Were you here for the aftermath of Britain’s vote to leave the European Union?
Edinburgh, where we live, had one of the highest turnouts and votes to Remain in the whole of the UK. Scotland as a whole voted overwhelmingly to Remain.
So the mood on the street in Edinburgh in the aftermath – the few days to a week after the vote – was palpably strange. When you looked around, you could say almost for certain that most of the people you could see had voted to Remain.
So where were the people who had voted to Leave? They weren’t in Northern Ireland, that was for sure. They were in England and Wales. That’s where they were.
So in Edinburgh, the mood on the street was quiet. People stayed off the streets. When they came out, they dragged themselves around. The buzz of chatter was gone. There were listless movements. Where was the energy?
A post-apocalyptic mood. The mood after Brexit.

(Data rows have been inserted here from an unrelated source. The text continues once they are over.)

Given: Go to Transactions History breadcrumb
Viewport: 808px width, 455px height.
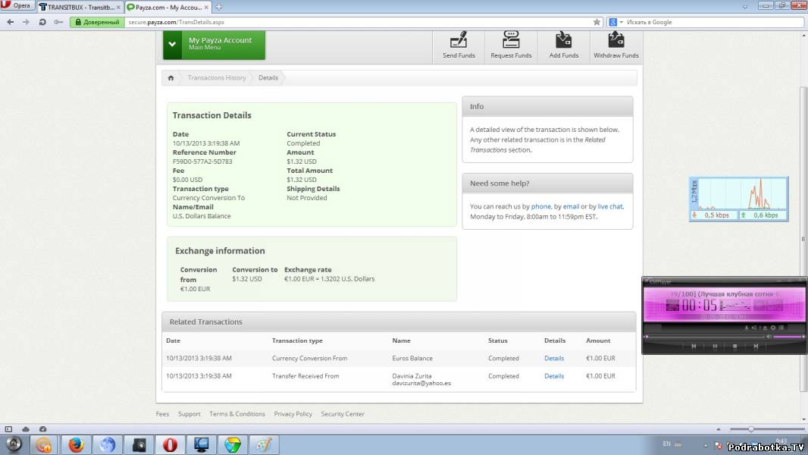Looking at the screenshot, I should [x=217, y=78].
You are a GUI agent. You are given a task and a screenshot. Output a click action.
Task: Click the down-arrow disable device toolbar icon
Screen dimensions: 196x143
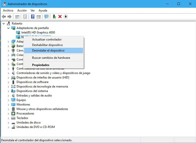click(66, 17)
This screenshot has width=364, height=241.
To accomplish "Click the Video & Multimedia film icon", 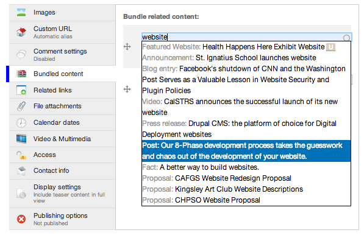I will tap(21, 139).
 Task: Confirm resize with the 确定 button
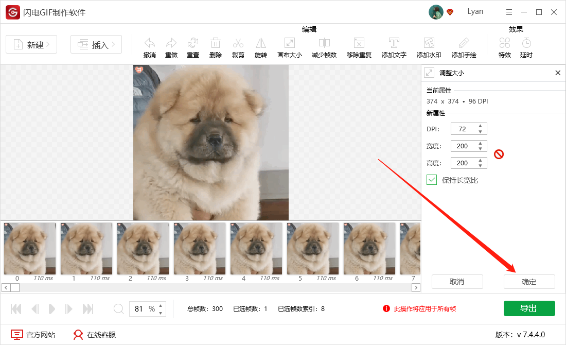[x=529, y=282]
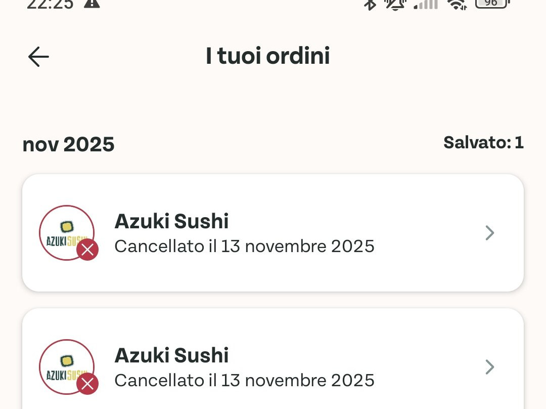Tap the Azuki Sushi logo on second order
This screenshot has width=546, height=409.
[67, 366]
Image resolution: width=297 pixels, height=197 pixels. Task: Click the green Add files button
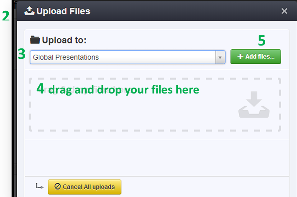[256, 57]
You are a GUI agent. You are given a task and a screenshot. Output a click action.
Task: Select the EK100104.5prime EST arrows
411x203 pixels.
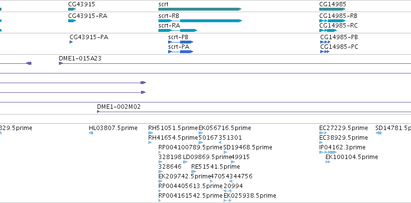[328, 162]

If people weren’t on the street, where were they? We sat in rooms, staring into space or wandered about aimlessly making another cup of tea. Our brains wouldn’t function.
We tried to claw themselves into getting on with things, but it would take a few days. Meanwhile, we were drained. So unhappy – and over such a senseless self-inflicted thing.

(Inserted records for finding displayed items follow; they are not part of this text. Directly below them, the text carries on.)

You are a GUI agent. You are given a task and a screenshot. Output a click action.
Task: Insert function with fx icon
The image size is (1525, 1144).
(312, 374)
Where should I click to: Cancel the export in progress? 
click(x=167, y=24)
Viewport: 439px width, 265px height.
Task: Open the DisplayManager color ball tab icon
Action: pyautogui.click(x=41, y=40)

Bigots To The Left Of Me, Bigots To The Right
Not everyone, but a lot of the Leave voters were narrow minded and closed off to ideas. The deeper polls and analyses said that was what it was. We gobbled up the news. That was it!

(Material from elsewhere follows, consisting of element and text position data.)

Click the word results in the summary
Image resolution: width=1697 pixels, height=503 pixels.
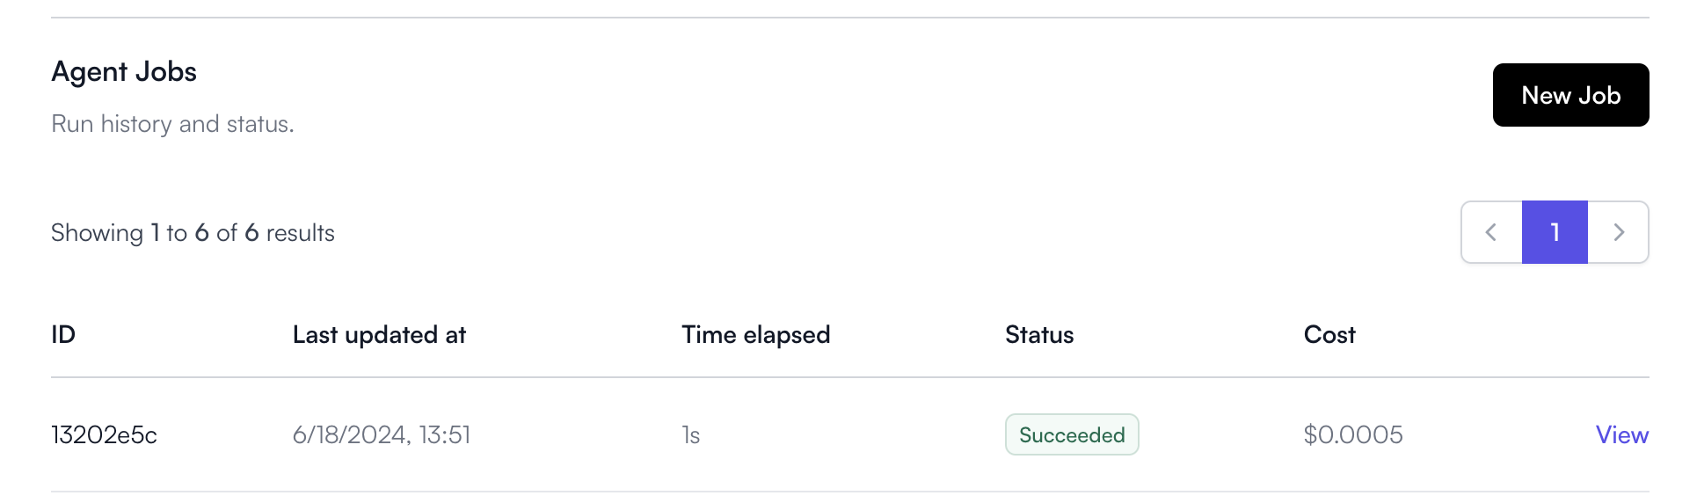pos(301,233)
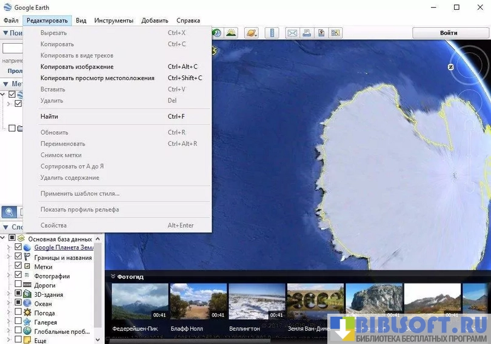Select the ruler tool icon

272,33
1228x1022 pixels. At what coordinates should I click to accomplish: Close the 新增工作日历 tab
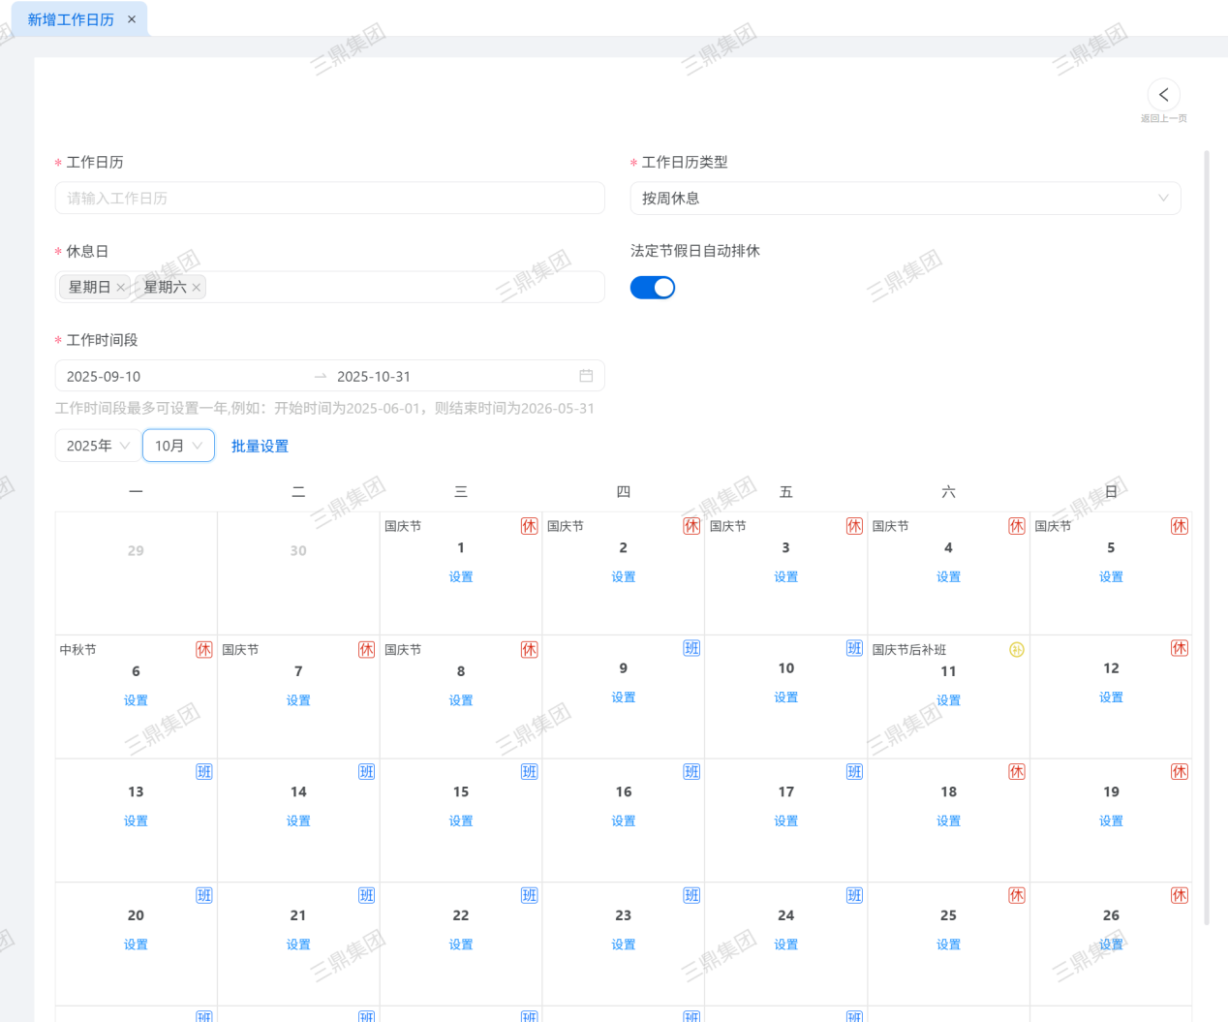tap(132, 19)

It didn’t matter whether you were rich or poor – what mattered in the end was whether you were open minded or close minded. That’s what decided which way you voted.
Well that would be in keeping with the slide to the Right across Europe. The great experiment was falling apart.
Le Pen in France, a re-run of the Presidential election in Austria where the far-right candidate might still win, the rise of the Right in Eastern Europe. Was history going to repeat itself?
Stick It To The Man
Of course, not everyone who voted to Leave was a bigot. That would be too hard on people. There were those who thought we would do better economically out of Europe. And those who thought we would make a fairer society outside of Europe.
And there were those who just wanted to ‘stick it to the Man’, just because he was the Man. Resentful of the widening gap in wealth – anything was better than that.
Anything that would upset the apple cart and take us back to ground zero was better than plodding along and getting a bit deeper in debt.
The Cost Of Housing
This might not be the time to talk about it, but there is a huge, seemingly insurmountable problem in the UK.
It costs too much to buy a home. The asset value in the banks’ books couldn’t handle a huge fall in prices, so the market has every reason to keep the prices propped up.
But it is all, surely, unsustainable. Or are we heading back to serfdom?